Stakeholders are claiming the congestion – caused by a combination of factors from the slow electronic-to-mobile system of the Bureau of Customs (BOC) following an upgrade from the system’s Phase 3 to Phase 4 and increased trade volumes to generally lack of container space — has resulted in delays that have jacked up overheads.

Some shipping line operators are reportedly paying an average of $15,000 in additional handling cost per vessel per day because their ships are taking longer to berth. This is happening because ships now have to wait longer than usual for space to become available before unloading their cargoes, a situation in turn caused by too many containers not being cleared for release at the usual pace.

The waiting time for vessels is now reportedly from three to five days. At the maximum five days waiting, the additional cost to a shipping operator amounts to $75,000 or about P3.27 million based on last Friday's exchange rate of P43.66 to $1.

The congestion, some PortCalls sources said, began around August when MICT encountered technical glitches with its automated gate system. The situation, they claimed, has yet to completely return to normal.

Virgilio Angeles, COSCO Philippines general manager, explained the congestion has both a "happy and sad face", with the "happy face" suggesting strong trade volumes and the "sad face", additional costs.

"This is really a combination of factors such as higher volume of inbound cargoes, strict implementation of customs processes and procedures and lack of container spaces at the ports," Angeles told PortCalls at the sidelines of last week's induction ceremonies for the new board of the Philippine Ship Agents Association. Angeles is the association's vice president for internal affairs.

"Inbound cargoes have increased 40% this year and the lack of cargo spaces at the port have resulted in longer waiting time for vessels," he said.

"Hopefully, government along with the port operators will find ways how to reduce the congestion," Angeles added.

SITC Container Lines commercial manager Arnie De Guzman, in a separate discussion, noted that port congestion is "really a problem for shipping lines and shippers right now. The waiting time for a vessel before it is attended to is too long and we are not happy about it but we are willing to adjust considering that the congestion is not our fault and also due to the swelling import volume.

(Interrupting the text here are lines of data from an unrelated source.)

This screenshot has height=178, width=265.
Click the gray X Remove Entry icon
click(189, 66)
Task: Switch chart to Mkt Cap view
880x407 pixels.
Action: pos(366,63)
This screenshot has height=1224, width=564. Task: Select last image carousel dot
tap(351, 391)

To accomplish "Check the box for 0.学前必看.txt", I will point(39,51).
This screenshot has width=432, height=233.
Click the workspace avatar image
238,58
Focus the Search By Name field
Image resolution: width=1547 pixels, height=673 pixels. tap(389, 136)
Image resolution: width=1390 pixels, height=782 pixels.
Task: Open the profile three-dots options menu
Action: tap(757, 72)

"However, we are urging the operators to also make some adjustments in order to reduce the waiting time to a more manageable period and to reduce the extra cost brought about by the delays," he told PortCalls.

Free delivery system

The South Harbor and MICT operators along with the Philippine Ports Authority, BOC, shipping lines and consignees in a recent meeting agreed to work together to lick the congestion problem.

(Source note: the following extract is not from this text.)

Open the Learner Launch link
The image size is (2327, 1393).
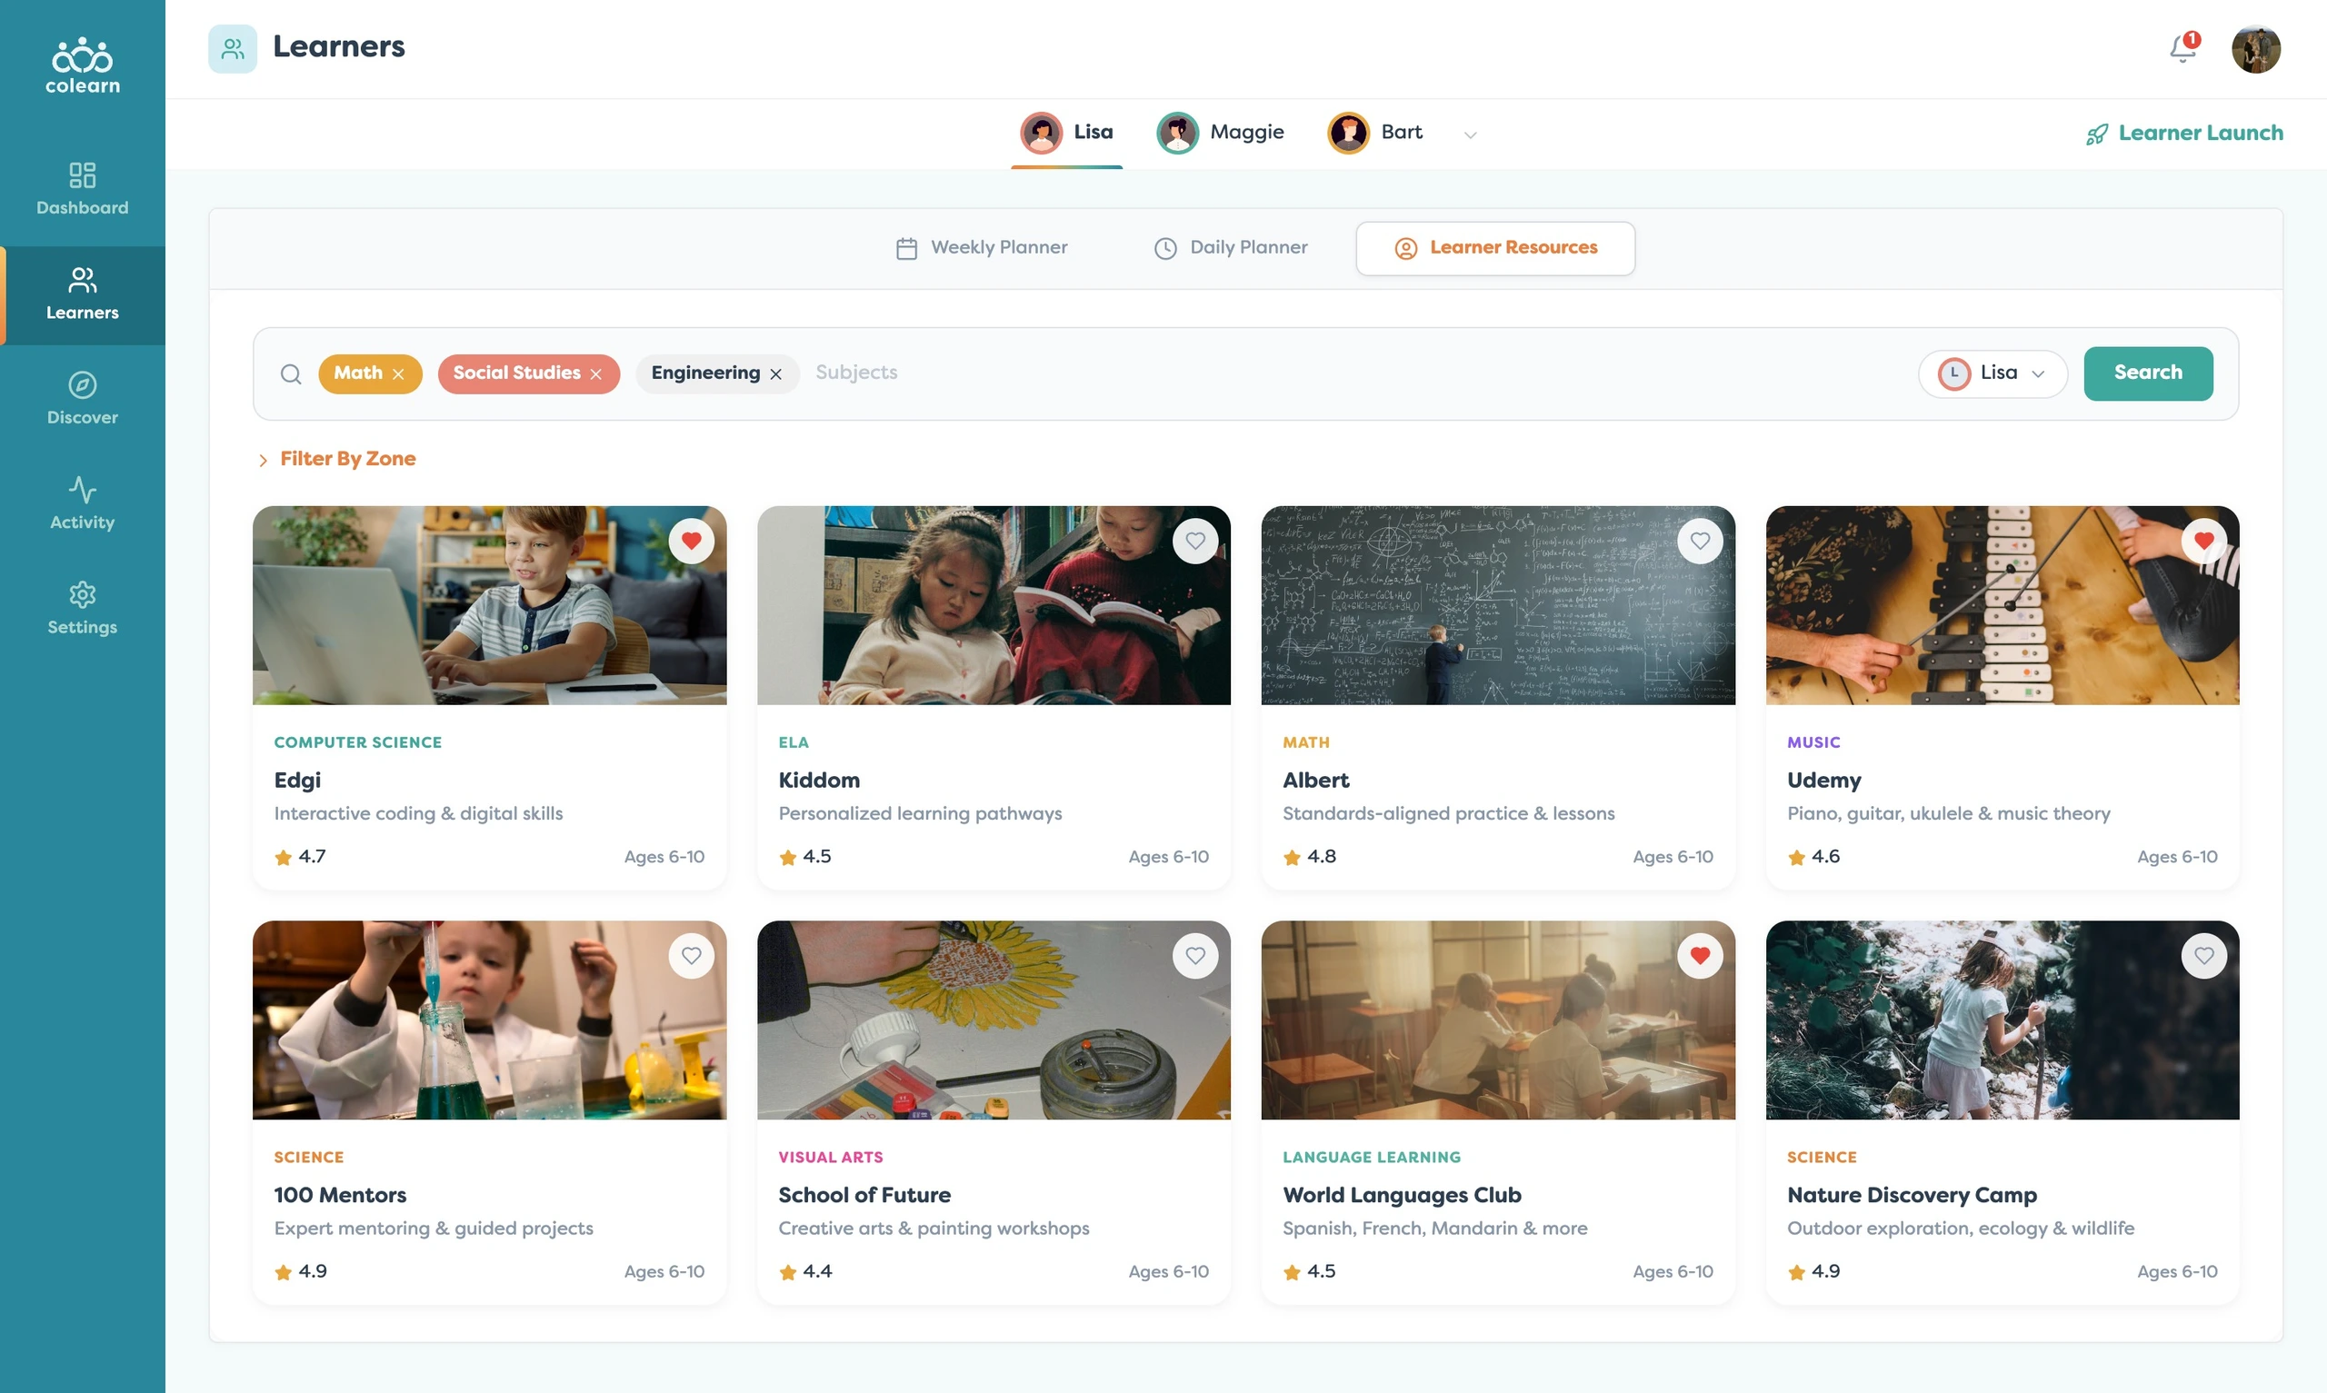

In that meeting, it was agreed that the free-delivery system at the two ports will be temporarily implemented to ease container congestion. This is the first time in a while time that the scheme is being implemented.

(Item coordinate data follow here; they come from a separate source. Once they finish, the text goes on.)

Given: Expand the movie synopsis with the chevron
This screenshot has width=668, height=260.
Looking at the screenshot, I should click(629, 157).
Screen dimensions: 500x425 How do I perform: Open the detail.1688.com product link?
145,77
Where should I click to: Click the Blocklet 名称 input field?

Free delivery allows consignees whose cargoes arrive at the two ports on Friday to pull them out the next day without incurring any penalties as long as all import papers are in order. Ordinarily, cargoes that arrive on a Friday get stuck at the ports throughout the weekend because there are no Bureau of Customs personnel to conduct customs processing.

In the same meeting, the BOC said its personnel will render overtime work on Saturdays to ensure import cargoes may be released on that day.

The BOC is also seeking the help of the Department of Finance and the Bankers Association of the Philippines to look for ways to allow auto payment of duties and taxes during weekends.

Shipping lines, for their part, committed to pull out empty containers at the soonest time possible subject to vessel space availability.

While waiting for congestion to ease up, one major container line is reportedly eyeing to call Batangas port and truck cargoes to Manila.